İş yerinde namaz kılınmasına müsaade edilmemesi ise kişinin namaz kılma kudretini değil, kudreti olduğu hâlde fiilen namaz kılma imkânını ortadan kaldırmaktadır. Sağlığı yerinde olduğu hâlde fiilen namaz kılma imkânı bulamamak, îmâ ile namaz kılmayı caiz kılan durumlar arasında yer almamaktadır. Bu sebeple namaz kılmasına izin verilmeyen bir ortamda bulunan kimse namazını îmâ ile kılamaz.

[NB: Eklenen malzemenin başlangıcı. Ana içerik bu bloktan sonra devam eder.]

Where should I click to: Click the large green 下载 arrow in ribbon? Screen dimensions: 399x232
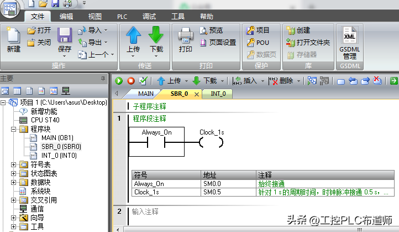click(156, 40)
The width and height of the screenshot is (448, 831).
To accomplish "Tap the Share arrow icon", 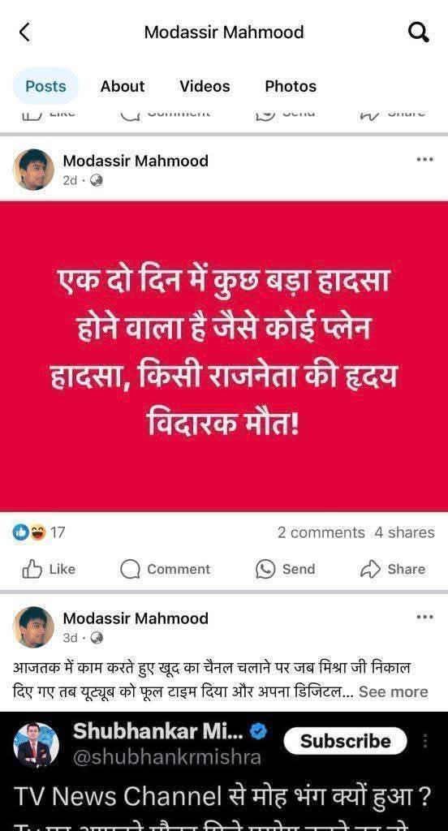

Böyle bir ortamda çalışan kimsenin, öncelikle ibadetlerini rahatça yerine getirebileceği başka bir iş araması uygun olur. Böyle bir iş bulamaz da mevcut işinden ayrıldığı takdirde kendisi ya da bakmakla yükümlü olduğu kimselerin maişetini karşılayamama durumu ile karşı karşıya kalırsa, mümkünse namazlarını usûlüne göre cem ederek kılar. Yani, öğle ile ikindiyi, ya ikindiyi öne alarak öğle vaktinde, ya da öğleyi geciktirerek ikindi vaktinde; akşam ile yatsıyı da akşamı yatsı vaktine geciktirerek veya yatsıyı akşam vaktine alarak (cem ederek/birleştirerek) kılabilir. Fakat bunun istisnai bir hüküm olduğu hatırdan çıkarılmamalıdır. Eğer bu da mümkün değilse ilk fırsatta kılmak üzere kazaya bırakabilir. Nitekim Hz. Peygamber (s.a.s.) de savaş nedeniyle kılamadığı namazı daha sonra kaza etmiştir (Buhârî, Cihad, 98 [2931]).